Every night she waited out in a clearing with her camera and binoculars to catch sight of something from beyond; she didn't care what it was- a UFO, a shimmering wisp of ghost or even a forest spirit. Just so long as it was something that could prove to her there was more than her job, her apartment and her emptiness.
This night was cool with the early days of fall and the winter stars were beginning to shine; she was wearing her windbreaker and stocking cap and there was a thermos of soup between her feet should she need it. It had all the makings of a perfect night.
"Marcie where do you go at night?" her roommate would ask, “You should come out with us, come out and meet someone."
Both women knew the invitation was a lie, Julie would have been humiliated to be seen clubbing with her scrawny, virginal roommate, and Marcie had no interest in wasting a night by going out whoring. After all, even if it wasn't a clear night she still had things to keep her occupied; there were books of urban and ancient legends to read through, websites to be visited, notes to by taken. The invisible and the impossible were old friends to her- she knew them all by name Bigfoot, Aliens, the Jersey Devil, Chupacabra, the Loch Ness monster and all the rest.
She would read eyewitness accounts with same kind of envy Julie expressed when flipping through fashion magazines and bridal catalogs, it was the same kind of longing that Marcie's mother had used when speaking about the bible and the afterlife. Neither of them understood Marcie’s obsession and if they had asked she would have told them that this was what she believed in, her faith, her religion.
Something flickered at the edge of Marcie's vision and she put the binoculars to her eyes with almost bruising force but it was nothing more than a meteor, a bit of rock falling to from nowhere to the Earth. But just in case Marcie kept watching that part of the sky for almost ten minutes in case some great mystery had sent the shooting star ahead of itself.
But there was nothing but cold dark sky.
Sighing she let the binoculars hang down around her neck again and went back to searching the horizon for a while. She had come here to Horne's quarry after almost a year of traipsing around Brown Mountain trying to catch a glimpse of the legendary lights; all she had ever seen were fireflies. A search of her online resources had led her here, to this abandoned quarry. The official story was that it would no longer be abandoned once a number of inheritance and tax problems were resolved but there were other stories as well, stories about strange lights, half glimpsed shapes, and missing persons.
Marcie shivered a little at the thought of becoming a missing person herself but it was worth the risk, it was worth anything.
Because once she saw, once she knew, she could rub it in the nose of everyone that had laughed at her.
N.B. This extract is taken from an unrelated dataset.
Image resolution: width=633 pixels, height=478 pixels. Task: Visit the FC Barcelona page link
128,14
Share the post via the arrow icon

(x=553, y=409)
She would go on the news, be interviewed and praised because She was the girl that knew.
She was the girl that had always known.
A little while later Marcie treated herself to a swig from her thermos, the soup was warm but tasted like it had been hastily made from a can. Which of course it had.
Once she had closed the lid again she set the thermos back down and began scanning the sky again.
And suddenly there it was, a bloated gossamer form swirling down out of the darkness like a skydiver with a damaged chute.
But this was no parachute, no weather balloon or other illusion. Camera and binoculars forgotten Marcie watched it undulate and twist, despite the dark she could see every detail clearly; the translucent flesh, the three clumsy wings that somehow kept the shapless body aloft, and the cluster of insect-like eyes. She thought it was the most terrible and beautiful thing she had ever seen.
It touched down with a wet smack. Marcie could hear its rasping breaths, it reminded of her of her mother’s death rattle only thicker, meatier.
Using the three wings as legs the creature from the sky began to drag itself across the stony ground. Suddenly Marcie began to wonder if it was somehow hurt or if the gravity of Earth was too much for it. She drew closer, wondering what she should say, what she should do.
“Hello?” She said. Her voice was almost a whisper, “Are you… are you all right?”
Its head swiveled bonelessly, its eyes were the color of moonlight and they shifted this way and that, studying her.
“Can you speak?” She asked, “I’m Marcie… Mar-cie.”
It spoke with a mouth that puffed open and out, “Vjestitiza.”
“Is that your name?”
“Vjestitiza.” It drew closer, half dragging, half rolling.
I was right! Tears welled up in her eyes, I knew I was.
“Vjestitiza.”
And it could talk! What secrets would it have to tell her? It was close enough now for Marcie to see through the lucid flesh to the twisted organs that made up the creature’s- the Vjestitiza’s- insides. The lower half was a mass of tiny squirming spheres.
Marcie was breathless, “I’ve waited so long for you.”
Suddenly it coiled up and sprung at her. She was so surprised she didn’t even have time to scream.
*
When the morning came Marcie was on her back, shivering on the hard ground of the abandoned quarry. Her clothes were in tatters, red welts covered her skin as though she had been lashed.
She drew herself up to her knees and was sick, throwing up again and again until nothing was left and she was clutching her hands over her aching, swollen stomach.
Swollen?
Yes her belly was swollen and when she ran her hands over it she felt things squirm and kick.
But she wasn’t afraid, after all this had been an answer to her prayers.
And what religion didn’t have an immaculate conception or two to its name?